§ **Assignment**:
Send back the entries exactly as they were given.

§ **Dataset records**:
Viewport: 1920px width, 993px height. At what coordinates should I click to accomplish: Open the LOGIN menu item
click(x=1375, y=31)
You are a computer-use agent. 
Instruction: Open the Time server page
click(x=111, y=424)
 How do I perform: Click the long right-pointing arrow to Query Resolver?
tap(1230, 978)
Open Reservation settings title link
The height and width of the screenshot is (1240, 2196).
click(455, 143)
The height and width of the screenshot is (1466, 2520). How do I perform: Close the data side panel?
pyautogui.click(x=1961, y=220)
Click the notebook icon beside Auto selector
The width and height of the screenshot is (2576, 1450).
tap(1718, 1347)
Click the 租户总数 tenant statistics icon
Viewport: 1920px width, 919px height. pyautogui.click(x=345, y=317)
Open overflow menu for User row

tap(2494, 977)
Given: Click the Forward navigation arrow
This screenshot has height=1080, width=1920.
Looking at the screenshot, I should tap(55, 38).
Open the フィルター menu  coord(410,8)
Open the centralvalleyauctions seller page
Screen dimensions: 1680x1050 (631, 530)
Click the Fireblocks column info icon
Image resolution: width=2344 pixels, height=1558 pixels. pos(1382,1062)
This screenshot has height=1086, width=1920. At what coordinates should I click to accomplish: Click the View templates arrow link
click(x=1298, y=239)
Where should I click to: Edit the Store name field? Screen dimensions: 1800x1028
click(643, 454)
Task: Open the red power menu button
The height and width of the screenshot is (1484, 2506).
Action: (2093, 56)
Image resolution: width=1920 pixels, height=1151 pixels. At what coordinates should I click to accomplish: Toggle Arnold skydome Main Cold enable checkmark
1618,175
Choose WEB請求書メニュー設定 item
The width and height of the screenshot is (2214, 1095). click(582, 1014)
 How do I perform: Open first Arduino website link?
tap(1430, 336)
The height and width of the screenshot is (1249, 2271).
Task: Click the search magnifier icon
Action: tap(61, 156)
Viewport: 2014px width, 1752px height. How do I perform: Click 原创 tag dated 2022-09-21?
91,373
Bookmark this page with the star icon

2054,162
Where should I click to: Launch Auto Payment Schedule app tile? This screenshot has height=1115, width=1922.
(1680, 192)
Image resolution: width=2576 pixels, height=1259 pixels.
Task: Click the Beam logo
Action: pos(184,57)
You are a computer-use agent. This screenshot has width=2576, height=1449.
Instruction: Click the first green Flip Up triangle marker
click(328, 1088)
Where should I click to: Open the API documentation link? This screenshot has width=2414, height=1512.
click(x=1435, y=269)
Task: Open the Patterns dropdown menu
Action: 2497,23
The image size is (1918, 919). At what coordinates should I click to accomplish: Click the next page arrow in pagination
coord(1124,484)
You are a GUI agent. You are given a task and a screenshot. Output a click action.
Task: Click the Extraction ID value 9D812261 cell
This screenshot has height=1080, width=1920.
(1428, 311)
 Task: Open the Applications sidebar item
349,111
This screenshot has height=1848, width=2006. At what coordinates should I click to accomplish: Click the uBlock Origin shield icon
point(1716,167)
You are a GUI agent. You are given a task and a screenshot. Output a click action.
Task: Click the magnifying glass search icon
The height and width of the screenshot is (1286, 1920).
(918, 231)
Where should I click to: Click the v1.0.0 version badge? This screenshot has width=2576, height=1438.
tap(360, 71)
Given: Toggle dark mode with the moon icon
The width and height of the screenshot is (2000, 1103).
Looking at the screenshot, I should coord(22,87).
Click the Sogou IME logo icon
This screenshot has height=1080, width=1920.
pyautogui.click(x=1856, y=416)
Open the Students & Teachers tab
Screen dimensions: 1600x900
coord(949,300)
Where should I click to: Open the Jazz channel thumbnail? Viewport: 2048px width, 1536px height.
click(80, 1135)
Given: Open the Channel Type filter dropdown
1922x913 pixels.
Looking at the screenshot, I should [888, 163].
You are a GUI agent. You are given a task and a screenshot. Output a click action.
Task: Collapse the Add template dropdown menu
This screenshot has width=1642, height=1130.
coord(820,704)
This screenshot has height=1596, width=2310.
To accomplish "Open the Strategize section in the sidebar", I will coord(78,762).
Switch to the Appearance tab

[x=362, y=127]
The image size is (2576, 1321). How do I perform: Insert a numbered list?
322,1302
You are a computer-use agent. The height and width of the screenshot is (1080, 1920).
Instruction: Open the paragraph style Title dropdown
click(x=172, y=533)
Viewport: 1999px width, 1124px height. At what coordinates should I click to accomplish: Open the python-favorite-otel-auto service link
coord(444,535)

§ **Exercise answer**:
Viewport: 1920px width, 993px height. At what coordinates should I click to accomplish: Open the LOGIN menu item
click(x=1375, y=31)
You are a computer-use agent. 
Instruction: Open the Time server page
click(x=111, y=424)
 How do I perform: Click the long right-pointing arrow to Query Resolver?
tap(1230, 978)
Open Reservation settings title link
The height and width of the screenshot is (1240, 2196).
click(455, 143)
The height and width of the screenshot is (1466, 2520). How do I perform: Close the data side panel?
pyautogui.click(x=1961, y=220)
Click the notebook icon beside Auto selector
The width and height of the screenshot is (2576, 1450).
tap(1718, 1347)
Click the 租户总数 tenant statistics icon
Viewport: 1920px width, 919px height. pyautogui.click(x=345, y=317)
Open overflow menu for User row

tap(2494, 977)
Given: Click the Forward navigation arrow
This screenshot has height=1080, width=1920.
Looking at the screenshot, I should tap(55, 38).
Open the フィルター menu  coord(410,8)
Open the centralvalleyauctions seller page
Screen dimensions: 1680x1050 (631, 530)
Click the Fireblocks column info icon
Image resolution: width=2344 pixels, height=1558 pixels. pos(1382,1062)
This screenshot has height=1086, width=1920. At what coordinates should I click to accomplish: Click the View templates arrow link
click(x=1298, y=239)
Where should I click to: Edit the Store name field? Screen dimensions: 1800x1028
click(643, 454)
Task: Open the red power menu button
The height and width of the screenshot is (1484, 2506).
Action: (2093, 56)
Image resolution: width=1920 pixels, height=1151 pixels. At what coordinates should I click to accomplish: Toggle Arnold skydome Main Cold enable checkmark
1618,175
Choose WEB請求書メニュー設定 item
The width and height of the screenshot is (2214, 1095). click(582, 1014)
 How do I perform: Open first Arduino website link?
tap(1430, 336)
The height and width of the screenshot is (1249, 2271).
Task: Click the search magnifier icon
Action: tap(61, 156)
Viewport: 2014px width, 1752px height. How do I perform: Click 原创 tag dated 2022-09-21?
91,373
Bookmark this page with the star icon

2054,162
Where should I click to: Launch Auto Payment Schedule app tile? This screenshot has height=1115, width=1922.
(1680, 192)
Image resolution: width=2576 pixels, height=1259 pixels.
Task: Click the Beam logo
Action: pos(184,57)
You are a computer-use agent. This screenshot has width=2576, height=1449.
Instruction: Click the first green Flip Up triangle marker
click(328, 1088)
Where should I click to: Open the API documentation link? This screenshot has width=2414, height=1512.
click(x=1435, y=269)
Task: Open the Patterns dropdown menu
Action: 2497,23
The image size is (1918, 919). At what coordinates should I click to accomplish: Click the next page arrow in pagination
coord(1124,484)
You are a GUI agent. You are given a task and a screenshot. Output a click action.
Task: Click the Extraction ID value 9D812261 cell
This screenshot has height=1080, width=1920.
(1428, 311)
 Task: Open the Applications sidebar item
349,111
This screenshot has height=1848, width=2006. At what coordinates should I click to accomplish: Click the uBlock Origin shield icon
point(1716,167)
You are a GUI agent. You are given a task and a screenshot. Output a click action.
Task: Click the magnifying glass search icon
The height and width of the screenshot is (1286, 1920).
(918, 231)
Where should I click to: Click the v1.0.0 version badge? This screenshot has width=2576, height=1438.
tap(360, 71)
Given: Toggle dark mode with the moon icon
The width and height of the screenshot is (2000, 1103).
Looking at the screenshot, I should coord(22,87).
Click the Sogou IME logo icon
This screenshot has height=1080, width=1920.
pyautogui.click(x=1856, y=416)
Open the Students & Teachers tab
Screen dimensions: 1600x900
coord(949,300)
Where should I click to: Open the Jazz channel thumbnail? Viewport: 2048px width, 1536px height.
click(80, 1135)
Given: Open the Channel Type filter dropdown
1922x913 pixels.
Looking at the screenshot, I should [888, 163].
You are a GUI agent. You are given a task and a screenshot. Output a click action.
Task: Collapse the Add template dropdown menu
This screenshot has width=1642, height=1130.
coord(820,704)
This screenshot has height=1596, width=2310.
To accomplish "Open the Strategize section in the sidebar", I will coord(78,762).
Switch to the Appearance tab

[x=362, y=127]
The image size is (2576, 1321). How do I perform: Insert a numbered list?
322,1302
You are a computer-use agent. The height and width of the screenshot is (1080, 1920).
Instruction: Open the paragraph style Title dropdown
click(x=172, y=533)
Viewport: 1999px width, 1124px height. At what coordinates should I click to accomplish: Open the python-favorite-otel-auto service link
coord(444,535)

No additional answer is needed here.